Ao todo, a rede Elo Verde prevê cinco estruturas semelhantes pelo Rio Grande do Sul. A primeira foi aberta em Estância Velha, em 15 junho deste ano, e as próximas frentes contemplarão Alegrete, Passo Fundo e Rio Grande, somando um investimento de R$ 2,5 milhões e capacidade para 50 mil mudas anuais no Estado.
O diretor executivo da Corsan Regional Centro, Alexandre Barradas, 43 anos, detalhou o impacto dessa união entre infraestrutura e vida:
– Esse projeto é muito importante porque aqui vamos fazer a semeadura e o cultivo das mudas para depois elas serem direcionadas por doações para todo o estado. Nosso objetivo é fazer parte ativamente desses projetos de reflorestamento, replantio e reurbanização, trazendo novamente a vida para boa parte do Rio Grande do Sul.
Como funciona o projeto?

Na prática, o viveiro funciona como um modelo de economia circular aplicada ao saneamento. Em vez de desperdiçar resíduos, o projeto transforma subprodutos do esgoto tratado da cidade em fertilidade. Após o tratamento técnico dentro das normas legais, o lodo do esgoto vira adubo orgânico para nutrir a terra. Até a água que rega as plantas é reaproveitada das estruturas operacionais da Corsan.
Com foco nos biomas Pampa e Mata Atlântica, a meta é gerar 10 mil mudas em um ano. A primeira produção já tem destino: vai virar compensação ambiental em áreas degradadas de Vila Nova do Sul. Depois, as árvores vão proteger nascentes e margens de rios por toda a região.
– O projeto cria uma ligação direta com o nosso compromisso ambiental.
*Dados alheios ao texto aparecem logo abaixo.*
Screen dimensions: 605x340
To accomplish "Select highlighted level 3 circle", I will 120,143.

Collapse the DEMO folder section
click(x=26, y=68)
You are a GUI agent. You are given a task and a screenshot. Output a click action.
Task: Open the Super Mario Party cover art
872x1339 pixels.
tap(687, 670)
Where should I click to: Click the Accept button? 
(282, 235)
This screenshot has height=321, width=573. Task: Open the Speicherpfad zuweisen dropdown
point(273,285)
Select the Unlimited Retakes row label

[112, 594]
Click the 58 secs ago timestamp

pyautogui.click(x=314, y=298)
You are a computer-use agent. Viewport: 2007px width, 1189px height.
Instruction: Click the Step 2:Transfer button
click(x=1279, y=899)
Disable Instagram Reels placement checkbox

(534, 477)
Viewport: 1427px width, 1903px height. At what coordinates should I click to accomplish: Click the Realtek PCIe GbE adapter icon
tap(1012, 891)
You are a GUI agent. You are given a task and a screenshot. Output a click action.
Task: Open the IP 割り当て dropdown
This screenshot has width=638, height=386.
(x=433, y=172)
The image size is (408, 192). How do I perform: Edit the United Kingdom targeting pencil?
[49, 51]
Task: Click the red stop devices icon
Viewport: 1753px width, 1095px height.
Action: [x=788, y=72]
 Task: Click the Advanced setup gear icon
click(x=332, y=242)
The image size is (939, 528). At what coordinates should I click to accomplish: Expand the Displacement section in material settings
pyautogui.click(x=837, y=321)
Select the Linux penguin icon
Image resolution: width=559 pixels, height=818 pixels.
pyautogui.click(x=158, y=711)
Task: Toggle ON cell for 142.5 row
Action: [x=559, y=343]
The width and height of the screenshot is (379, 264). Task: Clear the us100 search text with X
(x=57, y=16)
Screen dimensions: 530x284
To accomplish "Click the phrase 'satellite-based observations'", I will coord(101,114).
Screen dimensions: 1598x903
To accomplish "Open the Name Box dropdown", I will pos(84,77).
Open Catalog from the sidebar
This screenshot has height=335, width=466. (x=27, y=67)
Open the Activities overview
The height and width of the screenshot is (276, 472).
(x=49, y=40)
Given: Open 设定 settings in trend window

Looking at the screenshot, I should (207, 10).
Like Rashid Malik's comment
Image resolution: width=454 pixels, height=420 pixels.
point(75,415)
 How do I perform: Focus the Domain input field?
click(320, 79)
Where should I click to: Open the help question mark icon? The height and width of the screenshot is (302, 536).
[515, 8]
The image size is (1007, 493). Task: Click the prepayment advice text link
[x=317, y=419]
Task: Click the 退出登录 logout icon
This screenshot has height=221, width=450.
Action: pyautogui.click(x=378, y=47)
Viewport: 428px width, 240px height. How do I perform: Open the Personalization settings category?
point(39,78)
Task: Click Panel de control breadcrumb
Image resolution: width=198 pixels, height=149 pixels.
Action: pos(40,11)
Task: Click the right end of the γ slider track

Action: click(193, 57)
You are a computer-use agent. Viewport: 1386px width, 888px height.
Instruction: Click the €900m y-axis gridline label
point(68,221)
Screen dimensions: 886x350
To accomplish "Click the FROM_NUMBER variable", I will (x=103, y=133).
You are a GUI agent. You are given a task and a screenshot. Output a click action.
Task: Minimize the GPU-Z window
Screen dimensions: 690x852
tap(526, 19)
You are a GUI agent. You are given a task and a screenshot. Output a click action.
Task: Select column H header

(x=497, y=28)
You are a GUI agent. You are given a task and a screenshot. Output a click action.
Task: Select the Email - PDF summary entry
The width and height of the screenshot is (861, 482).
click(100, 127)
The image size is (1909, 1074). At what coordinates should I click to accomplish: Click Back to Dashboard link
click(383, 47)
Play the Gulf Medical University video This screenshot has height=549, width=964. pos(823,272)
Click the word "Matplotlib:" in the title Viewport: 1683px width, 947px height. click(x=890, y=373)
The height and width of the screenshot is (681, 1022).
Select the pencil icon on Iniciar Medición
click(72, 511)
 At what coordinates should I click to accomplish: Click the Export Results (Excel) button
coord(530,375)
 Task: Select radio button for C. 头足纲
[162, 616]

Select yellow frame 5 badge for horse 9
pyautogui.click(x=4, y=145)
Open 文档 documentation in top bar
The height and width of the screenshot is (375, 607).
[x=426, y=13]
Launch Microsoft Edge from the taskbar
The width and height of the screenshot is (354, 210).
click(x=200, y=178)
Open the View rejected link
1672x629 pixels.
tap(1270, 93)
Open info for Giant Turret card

Não se trata apenas de tratar o esgoto de Santa Maria, mas de usar a estrutura para devolver vegetação nativa ao Estado. Essas mudas vão recuperar matas ciliares, proteger nascentes e reurbanizar nossas cidades, cuidando da água desde a origem – destaca o Diretor.

“Quem se sente parte, cuida e preserva”
A estrutura do viveiro foi projetada para funcionar também como um espaço didático de educação ambiental. O local conta com placas informativas que explicam de forma simples os processos de plantio, compostagem e preservação dos recursos hídricos.
Ver os estudantes integrados à horta e ao plantio encheu de orgulho a diretora da EMEF Sérgio Lopes, Andréa Schorn, 54 anos:

– É fundamental que as crianças percebam o lugar onde vivem além dos muros da escola. Isso traz um sentimento de pertencimento: quem se sente parte, cuida e preserva. Elas precisam aprender a plantar e a entender o que vão deixar para as próximas gerações.
A intenção da Corsan é estender o projeto para a rede de ensino da região, permitindo que outras escolas visitem o viveiro.
A inauguração também foi acompanhada pela secretária adjunta de Meio Ambiente do município, Charlene Stephanel, e pelo presidente da Câmara de Vereadores, Sérgio Cechin, que celebraram o avanço de Santa Maria rumo à universalização do saneamento.

Serviço
- O que: Corsan inaugura Viveiro do Projeto Elo Verde em Santa Maria.
- Onde: Sede da Diretoria da Região Central da Corsan, em Santa Maria.
- Estrutura: Espaço de 200 m² voltado à produção de espécies nativas dos biomas Pampa e Mata Atlântica e atividades de educação ambiental.
- Meta: Produzir 10 mil mudas no primeiro ano.